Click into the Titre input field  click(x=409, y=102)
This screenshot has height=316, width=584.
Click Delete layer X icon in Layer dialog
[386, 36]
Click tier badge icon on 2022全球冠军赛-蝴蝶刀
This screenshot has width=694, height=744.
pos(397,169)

************

## Exercise
Please turn the rows above into a numbered list, leaving out any blank lines.

## Answer for the task
1. Click into the Titre input field  click(x=409, y=102)
2. This screenshot has height=316, width=584.
3. Click Delete layer X icon in Layer dialog
4. [386, 36]
5. Click tier badge icon on 2022全球冠军赛-蝴蝶刀
6. This screenshot has width=694, height=744.
7. pos(397,169)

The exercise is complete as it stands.